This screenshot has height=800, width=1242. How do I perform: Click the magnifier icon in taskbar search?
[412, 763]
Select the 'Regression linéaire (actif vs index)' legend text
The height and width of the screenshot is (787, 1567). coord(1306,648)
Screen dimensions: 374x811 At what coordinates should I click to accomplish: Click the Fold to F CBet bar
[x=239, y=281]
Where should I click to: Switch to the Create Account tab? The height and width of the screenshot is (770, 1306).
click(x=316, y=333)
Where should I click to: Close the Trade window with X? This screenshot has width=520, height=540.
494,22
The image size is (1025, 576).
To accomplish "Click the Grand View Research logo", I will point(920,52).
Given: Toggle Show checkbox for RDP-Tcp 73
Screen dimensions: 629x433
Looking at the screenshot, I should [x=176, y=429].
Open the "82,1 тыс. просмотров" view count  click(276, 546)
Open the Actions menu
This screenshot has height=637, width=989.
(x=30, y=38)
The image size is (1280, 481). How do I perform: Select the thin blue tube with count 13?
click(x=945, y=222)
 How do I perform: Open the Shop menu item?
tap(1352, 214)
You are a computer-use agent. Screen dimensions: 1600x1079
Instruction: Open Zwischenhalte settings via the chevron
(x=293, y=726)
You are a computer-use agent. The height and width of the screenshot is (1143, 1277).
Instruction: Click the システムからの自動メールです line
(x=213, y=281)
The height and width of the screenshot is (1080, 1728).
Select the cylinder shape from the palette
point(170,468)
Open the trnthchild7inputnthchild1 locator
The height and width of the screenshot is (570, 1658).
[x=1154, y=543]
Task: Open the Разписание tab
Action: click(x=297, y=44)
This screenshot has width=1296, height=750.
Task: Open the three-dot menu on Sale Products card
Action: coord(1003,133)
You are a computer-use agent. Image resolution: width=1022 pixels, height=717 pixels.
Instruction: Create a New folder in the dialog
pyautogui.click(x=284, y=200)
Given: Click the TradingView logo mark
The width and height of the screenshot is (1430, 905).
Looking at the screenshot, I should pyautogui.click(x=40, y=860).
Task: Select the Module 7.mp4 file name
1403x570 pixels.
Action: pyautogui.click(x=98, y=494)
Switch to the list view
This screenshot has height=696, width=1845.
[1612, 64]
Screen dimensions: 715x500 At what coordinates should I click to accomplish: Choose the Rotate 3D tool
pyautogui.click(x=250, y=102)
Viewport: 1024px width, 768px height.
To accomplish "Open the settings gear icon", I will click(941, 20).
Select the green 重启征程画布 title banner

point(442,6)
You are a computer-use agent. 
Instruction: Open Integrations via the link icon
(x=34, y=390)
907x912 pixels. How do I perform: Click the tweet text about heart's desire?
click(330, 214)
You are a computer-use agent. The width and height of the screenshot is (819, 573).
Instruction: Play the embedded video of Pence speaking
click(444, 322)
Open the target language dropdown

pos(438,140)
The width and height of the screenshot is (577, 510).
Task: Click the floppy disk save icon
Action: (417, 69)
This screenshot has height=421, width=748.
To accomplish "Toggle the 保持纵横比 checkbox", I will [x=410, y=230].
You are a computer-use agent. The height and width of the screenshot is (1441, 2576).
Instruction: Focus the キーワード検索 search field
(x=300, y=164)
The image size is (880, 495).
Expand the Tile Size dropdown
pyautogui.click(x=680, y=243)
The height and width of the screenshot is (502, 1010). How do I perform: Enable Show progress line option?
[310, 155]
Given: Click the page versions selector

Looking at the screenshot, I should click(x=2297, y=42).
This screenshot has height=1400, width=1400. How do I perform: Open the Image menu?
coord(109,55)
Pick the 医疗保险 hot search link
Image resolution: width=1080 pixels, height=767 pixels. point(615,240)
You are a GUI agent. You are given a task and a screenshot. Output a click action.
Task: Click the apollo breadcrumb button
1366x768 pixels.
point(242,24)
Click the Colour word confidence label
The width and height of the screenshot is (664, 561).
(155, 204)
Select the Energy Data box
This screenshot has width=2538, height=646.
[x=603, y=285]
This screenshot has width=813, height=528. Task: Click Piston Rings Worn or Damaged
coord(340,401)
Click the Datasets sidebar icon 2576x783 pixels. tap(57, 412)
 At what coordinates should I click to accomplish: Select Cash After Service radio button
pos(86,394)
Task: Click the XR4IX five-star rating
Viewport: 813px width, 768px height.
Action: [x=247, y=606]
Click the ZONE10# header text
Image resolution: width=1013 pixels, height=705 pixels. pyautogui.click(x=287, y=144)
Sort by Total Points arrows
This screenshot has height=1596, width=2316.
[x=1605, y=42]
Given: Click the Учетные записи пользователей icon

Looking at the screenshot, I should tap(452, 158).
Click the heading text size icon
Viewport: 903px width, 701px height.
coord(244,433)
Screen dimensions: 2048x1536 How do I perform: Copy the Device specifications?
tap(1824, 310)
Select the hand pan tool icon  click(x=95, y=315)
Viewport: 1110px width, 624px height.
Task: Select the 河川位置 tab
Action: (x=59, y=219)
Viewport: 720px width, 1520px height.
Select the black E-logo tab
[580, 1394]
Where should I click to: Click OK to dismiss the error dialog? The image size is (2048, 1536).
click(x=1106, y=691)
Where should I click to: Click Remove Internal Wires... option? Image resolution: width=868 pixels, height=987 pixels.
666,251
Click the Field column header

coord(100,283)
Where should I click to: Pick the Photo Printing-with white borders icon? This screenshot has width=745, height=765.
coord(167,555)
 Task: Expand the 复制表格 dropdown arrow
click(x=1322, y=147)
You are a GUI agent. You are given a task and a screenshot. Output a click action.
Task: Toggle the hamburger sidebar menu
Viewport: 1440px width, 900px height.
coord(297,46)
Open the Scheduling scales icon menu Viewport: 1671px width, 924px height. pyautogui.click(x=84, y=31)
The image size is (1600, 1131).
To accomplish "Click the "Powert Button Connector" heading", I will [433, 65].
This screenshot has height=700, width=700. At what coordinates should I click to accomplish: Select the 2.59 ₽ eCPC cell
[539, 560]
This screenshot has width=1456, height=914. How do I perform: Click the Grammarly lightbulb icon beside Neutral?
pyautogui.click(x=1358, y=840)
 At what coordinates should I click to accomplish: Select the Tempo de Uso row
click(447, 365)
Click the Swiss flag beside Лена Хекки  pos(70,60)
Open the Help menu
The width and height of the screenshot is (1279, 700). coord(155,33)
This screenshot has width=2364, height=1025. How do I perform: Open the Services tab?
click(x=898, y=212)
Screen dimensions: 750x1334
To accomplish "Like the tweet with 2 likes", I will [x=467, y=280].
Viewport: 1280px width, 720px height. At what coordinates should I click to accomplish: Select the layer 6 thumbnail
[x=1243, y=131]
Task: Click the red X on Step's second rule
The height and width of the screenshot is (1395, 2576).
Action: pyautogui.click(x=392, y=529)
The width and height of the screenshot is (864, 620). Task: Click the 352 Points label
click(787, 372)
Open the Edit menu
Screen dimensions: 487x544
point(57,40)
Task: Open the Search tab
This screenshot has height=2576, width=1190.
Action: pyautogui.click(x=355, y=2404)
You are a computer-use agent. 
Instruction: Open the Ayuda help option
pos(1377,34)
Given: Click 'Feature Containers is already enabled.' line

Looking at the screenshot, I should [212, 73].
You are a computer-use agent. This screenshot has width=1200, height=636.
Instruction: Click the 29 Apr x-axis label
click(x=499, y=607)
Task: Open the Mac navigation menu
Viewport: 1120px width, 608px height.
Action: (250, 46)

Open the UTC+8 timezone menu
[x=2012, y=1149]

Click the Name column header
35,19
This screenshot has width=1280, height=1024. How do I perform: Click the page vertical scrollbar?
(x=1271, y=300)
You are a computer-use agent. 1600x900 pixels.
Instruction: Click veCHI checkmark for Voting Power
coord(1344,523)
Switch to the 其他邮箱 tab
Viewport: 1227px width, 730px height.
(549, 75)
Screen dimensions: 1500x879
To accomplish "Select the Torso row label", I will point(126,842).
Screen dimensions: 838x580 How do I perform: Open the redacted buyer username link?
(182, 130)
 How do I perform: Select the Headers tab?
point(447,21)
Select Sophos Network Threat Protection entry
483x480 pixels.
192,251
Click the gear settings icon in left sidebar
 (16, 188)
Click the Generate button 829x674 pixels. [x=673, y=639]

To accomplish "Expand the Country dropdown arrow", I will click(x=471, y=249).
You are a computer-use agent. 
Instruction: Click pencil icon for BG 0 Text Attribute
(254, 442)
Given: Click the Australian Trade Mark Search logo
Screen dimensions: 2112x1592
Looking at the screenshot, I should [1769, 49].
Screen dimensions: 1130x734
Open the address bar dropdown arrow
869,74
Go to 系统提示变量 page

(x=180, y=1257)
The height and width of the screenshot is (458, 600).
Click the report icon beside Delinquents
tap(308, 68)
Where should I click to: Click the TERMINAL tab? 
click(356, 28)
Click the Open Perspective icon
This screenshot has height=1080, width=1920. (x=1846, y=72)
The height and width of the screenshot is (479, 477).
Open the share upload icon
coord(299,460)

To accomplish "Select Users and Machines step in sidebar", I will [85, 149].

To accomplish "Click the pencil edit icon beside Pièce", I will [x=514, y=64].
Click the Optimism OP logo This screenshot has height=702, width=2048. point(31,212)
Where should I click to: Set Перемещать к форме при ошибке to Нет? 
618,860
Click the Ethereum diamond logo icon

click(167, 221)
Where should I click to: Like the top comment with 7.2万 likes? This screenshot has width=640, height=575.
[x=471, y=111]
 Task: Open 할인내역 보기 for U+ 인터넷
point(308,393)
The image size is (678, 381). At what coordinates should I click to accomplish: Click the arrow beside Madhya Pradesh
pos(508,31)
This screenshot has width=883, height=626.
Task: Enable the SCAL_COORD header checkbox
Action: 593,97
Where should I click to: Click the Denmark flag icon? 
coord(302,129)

• **WRITTEN REQUEST**
Copy out the entries from the line containing "The height and width of the screenshot is (479, 477)." through the line containing "point(308,393)", keeping every character unchanged.

• **REPLY TO THE TASK**
The height and width of the screenshot is (479, 477).
Open the share upload icon
coord(299,460)

To accomplish "Select Users and Machines step in sidebar", I will [85, 149].

To accomplish "Click the pencil edit icon beside Pièce", I will [x=514, y=64].
Click the Optimism OP logo This screenshot has height=702, width=2048. point(31,212)
Where should I click to: Set Перемещать к форме при ошибке to Нет? 
618,860
Click the Ethereum diamond logo icon

click(167, 221)
Where should I click to: Like the top comment with 7.2万 likes? This screenshot has width=640, height=575.
[x=471, y=111]
 Task: Open 할인내역 보기 for U+ 인터넷
point(308,393)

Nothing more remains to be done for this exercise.